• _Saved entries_
:::::

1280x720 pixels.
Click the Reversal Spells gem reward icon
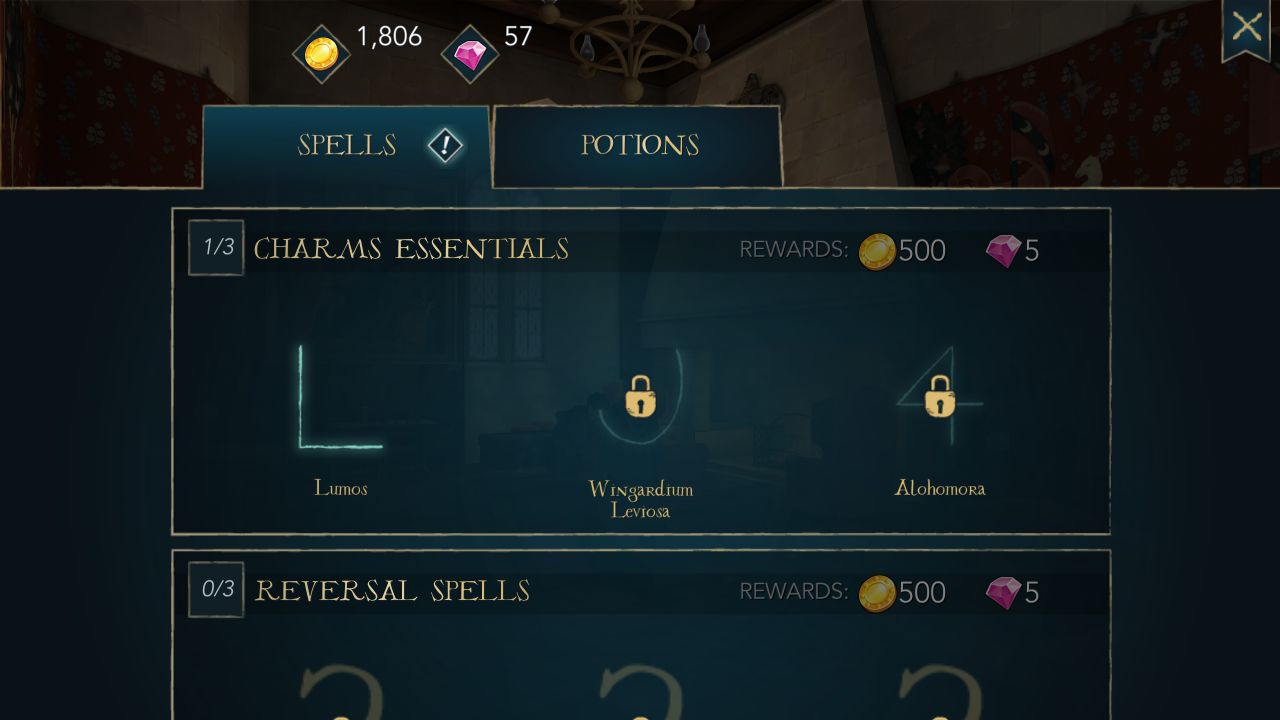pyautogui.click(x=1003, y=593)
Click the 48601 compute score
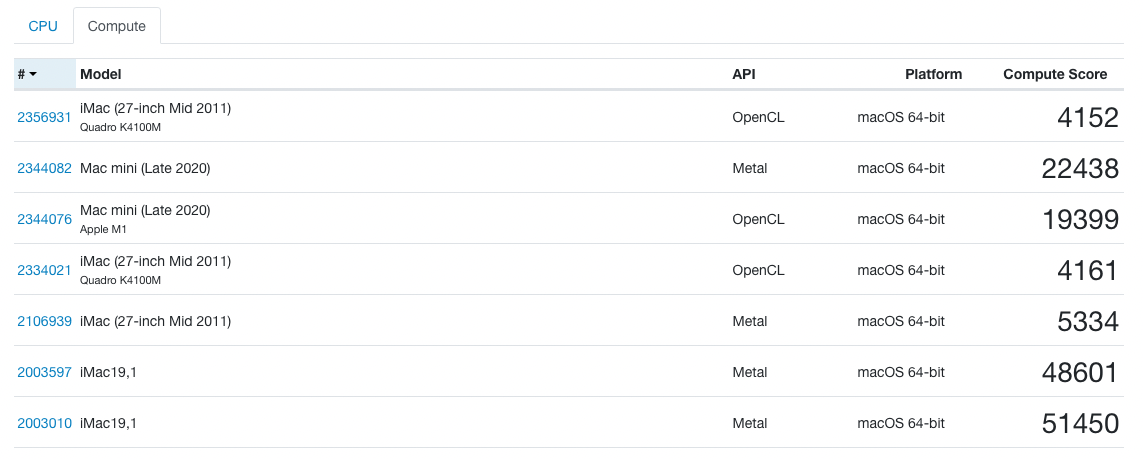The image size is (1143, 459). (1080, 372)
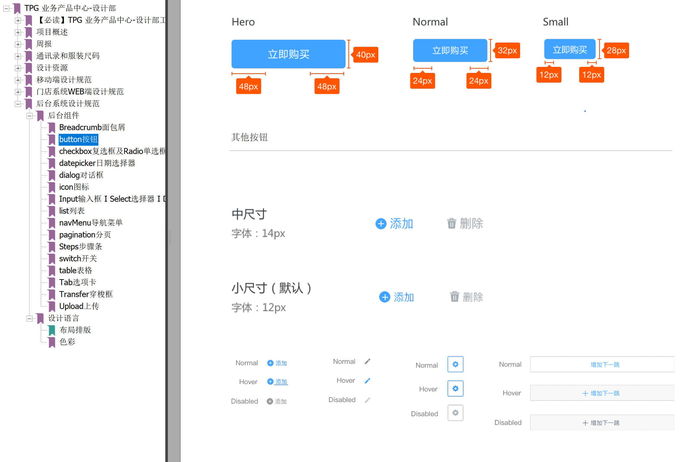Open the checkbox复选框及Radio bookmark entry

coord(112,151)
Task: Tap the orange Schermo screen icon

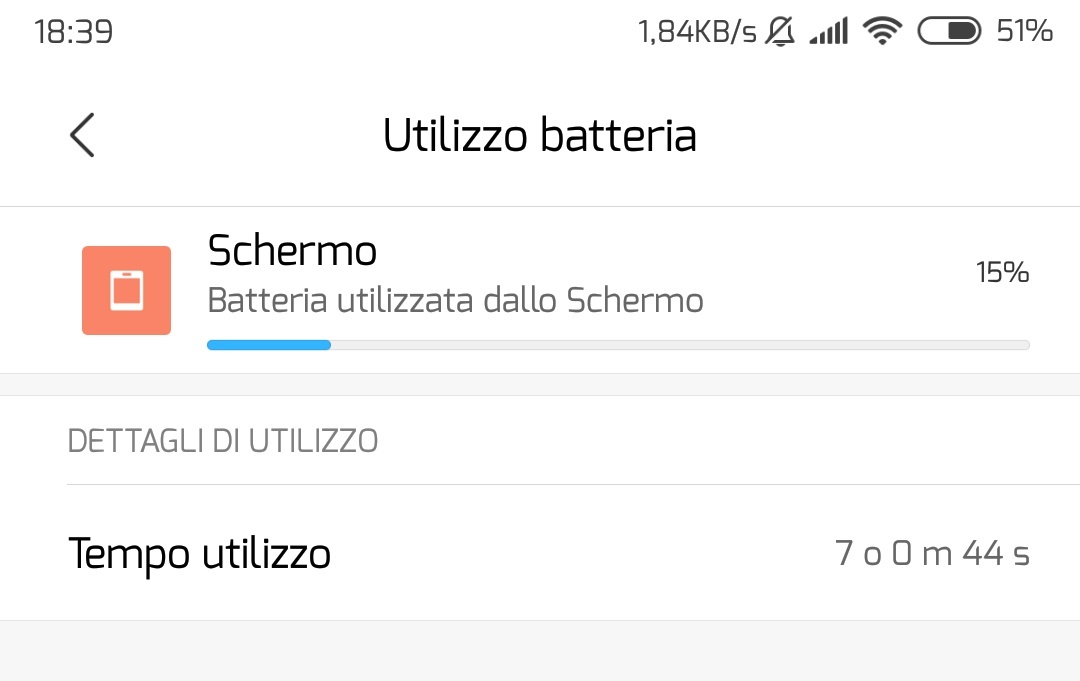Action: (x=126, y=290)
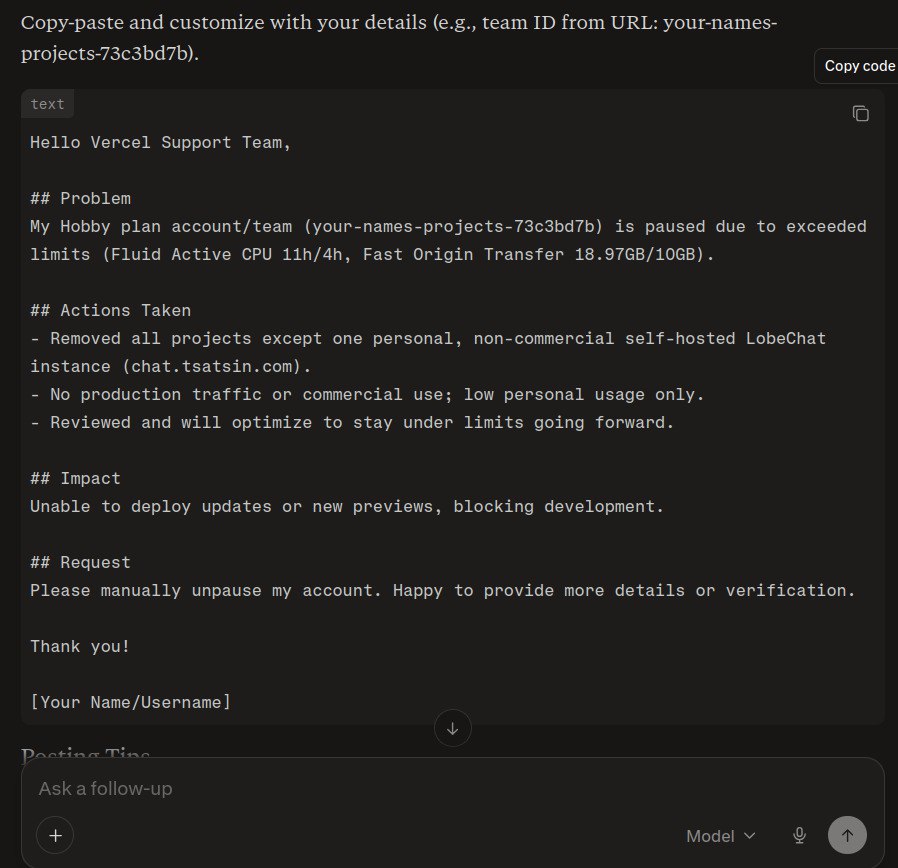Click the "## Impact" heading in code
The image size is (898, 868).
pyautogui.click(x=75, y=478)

:::::

• _Task objective_
Retype all entries exactly, without the images.

• _Worked solution_
1280x720 pixels.
Click the Reversal Spells gem reward icon
pyautogui.click(x=1003, y=593)
Click the 48601 compute score
The image size is (1143, 459). (1080, 372)
Open the checkbox复选框及Radio bookmark entry

coord(112,151)
Task: Tap the orange Schermo screen icon

Action: (x=126, y=290)
Click the "## Impact" heading in code
The image size is (898, 868).
pyautogui.click(x=75, y=478)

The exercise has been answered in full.